▸ TASK TO COMPLETE
Return only the stretch of the material below that begins with the line containing "Identify the click" and ends with the line containing "サイトのご利用について (134, 2552)", exactly; both of those lines belong to it.

▸ PROVIDED INFORMATION
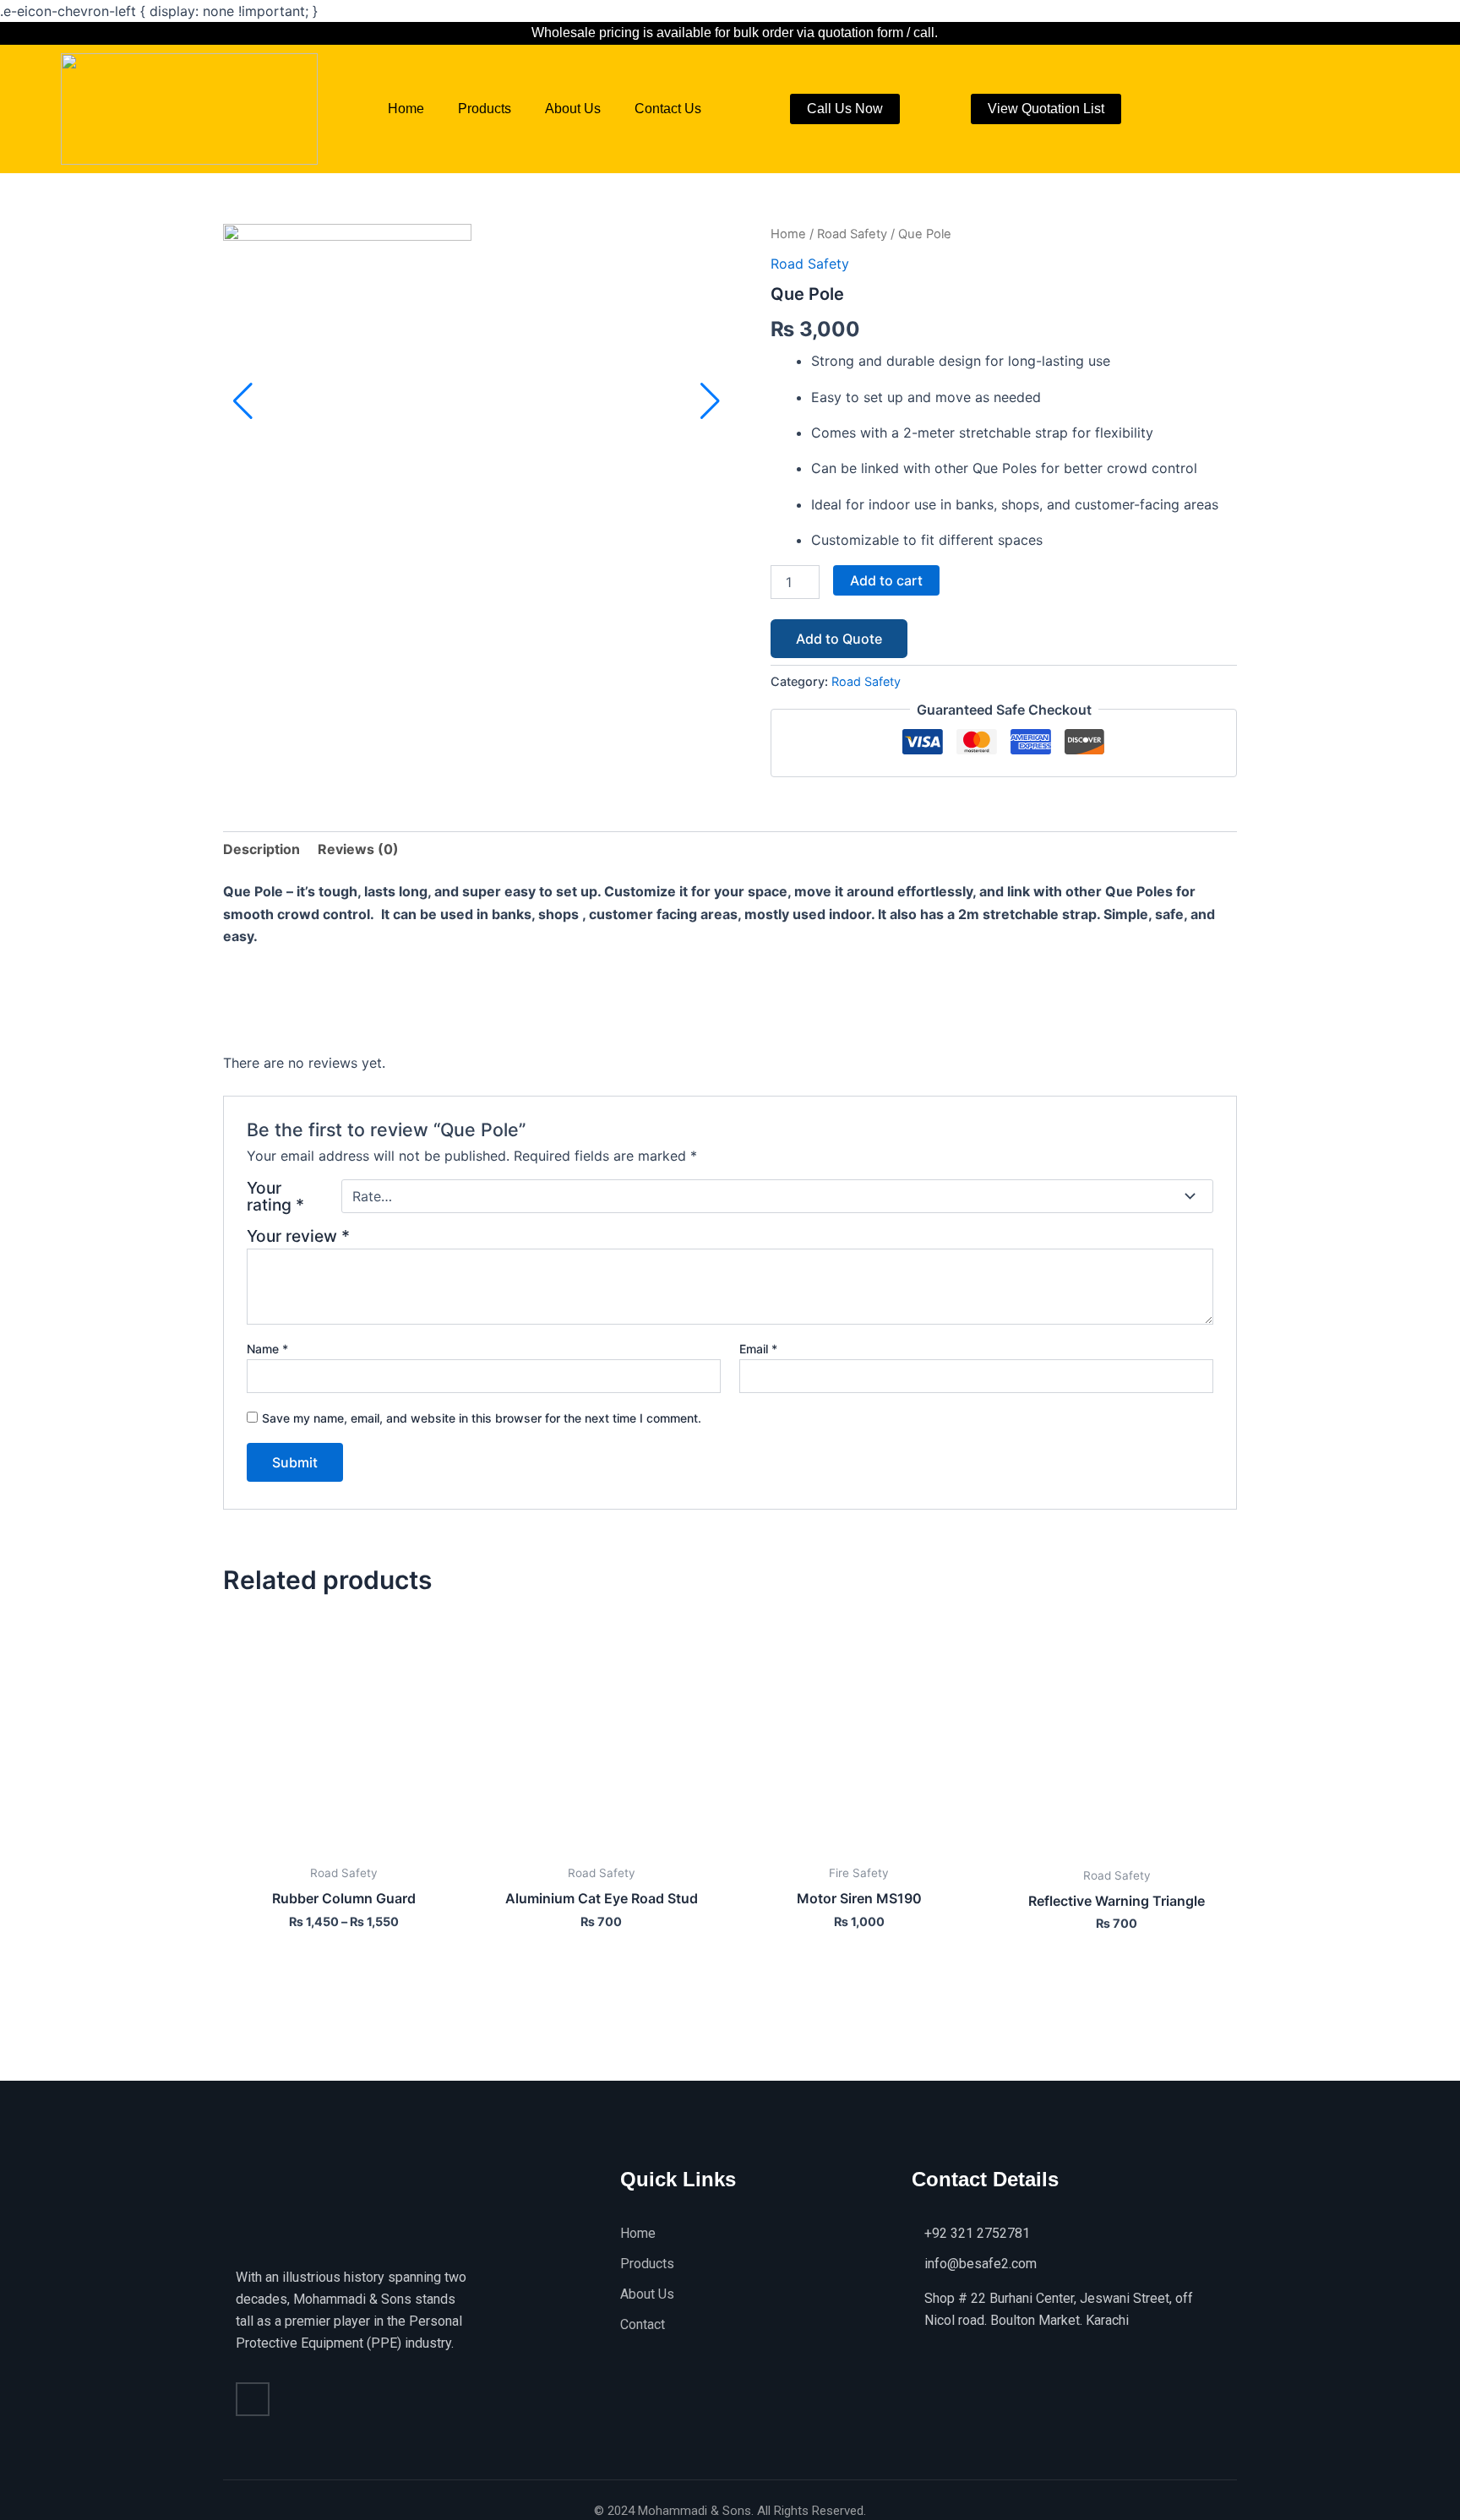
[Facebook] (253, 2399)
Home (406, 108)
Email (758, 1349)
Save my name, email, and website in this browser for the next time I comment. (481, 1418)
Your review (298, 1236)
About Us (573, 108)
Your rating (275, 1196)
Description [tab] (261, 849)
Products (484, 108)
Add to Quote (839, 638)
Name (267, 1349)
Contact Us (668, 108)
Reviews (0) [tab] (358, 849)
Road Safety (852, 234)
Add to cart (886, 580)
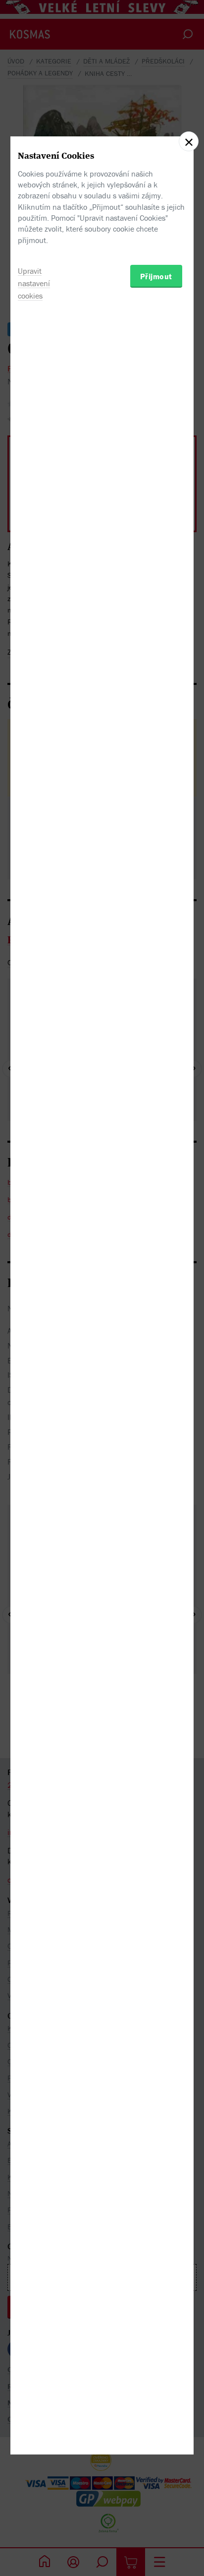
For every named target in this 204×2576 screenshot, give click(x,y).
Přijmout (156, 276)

...

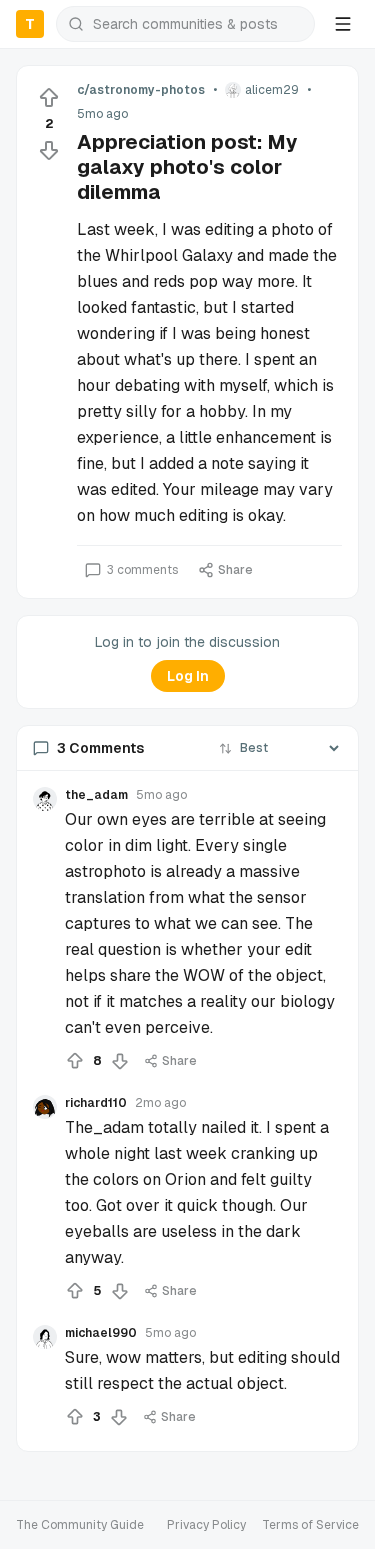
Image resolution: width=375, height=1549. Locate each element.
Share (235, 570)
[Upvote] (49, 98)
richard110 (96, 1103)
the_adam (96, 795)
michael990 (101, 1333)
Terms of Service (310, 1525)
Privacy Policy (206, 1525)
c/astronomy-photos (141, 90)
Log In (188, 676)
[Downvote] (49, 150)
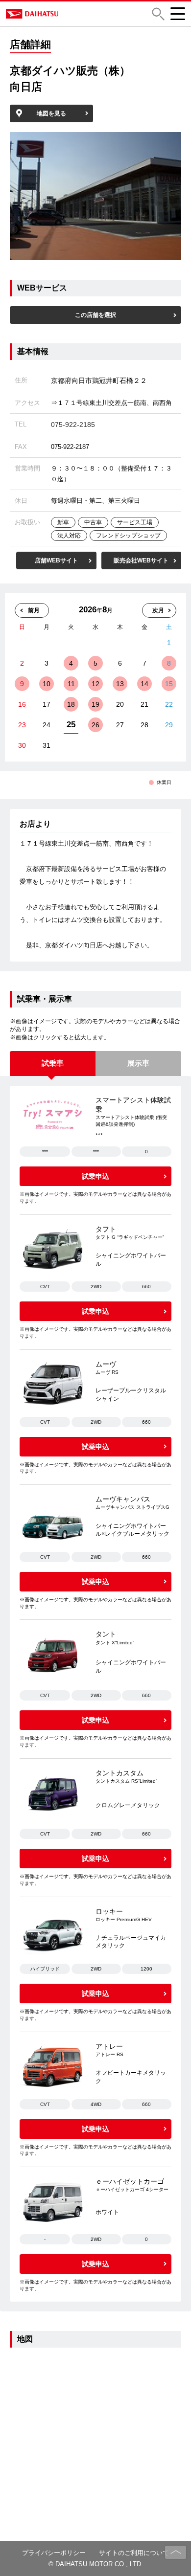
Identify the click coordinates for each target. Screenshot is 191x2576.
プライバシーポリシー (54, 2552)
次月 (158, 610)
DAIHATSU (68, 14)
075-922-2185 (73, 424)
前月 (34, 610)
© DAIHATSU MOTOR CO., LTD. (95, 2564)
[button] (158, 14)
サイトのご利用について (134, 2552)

---

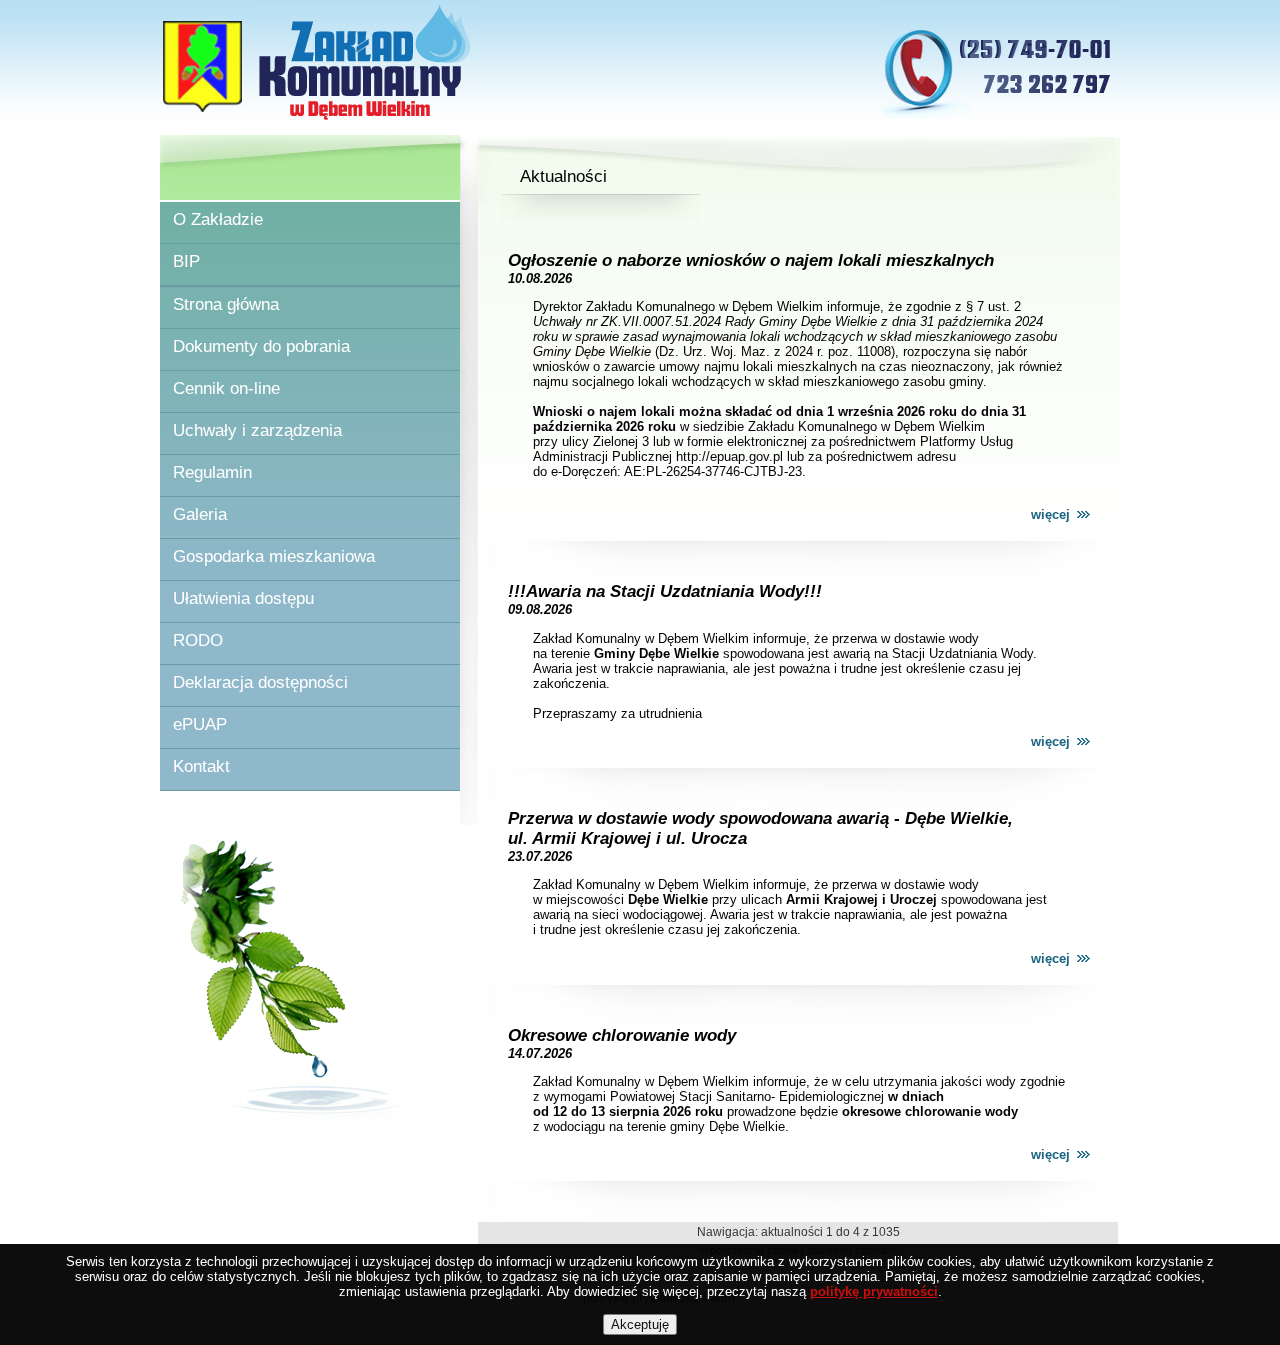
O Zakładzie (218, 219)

▸ WRITTEN ANSWER
Identify the click coordinates for each target. Screenshot is 191x2576.
プライバシーポリシー (54, 2552)
次月 (158, 610)
DAIHATSU (68, 14)
075-922-2185 (73, 424)
前月 (34, 610)
© DAIHATSU MOTOR CO., LTD. (95, 2564)
[button] (158, 14)
サイトのご利用について (134, 2552)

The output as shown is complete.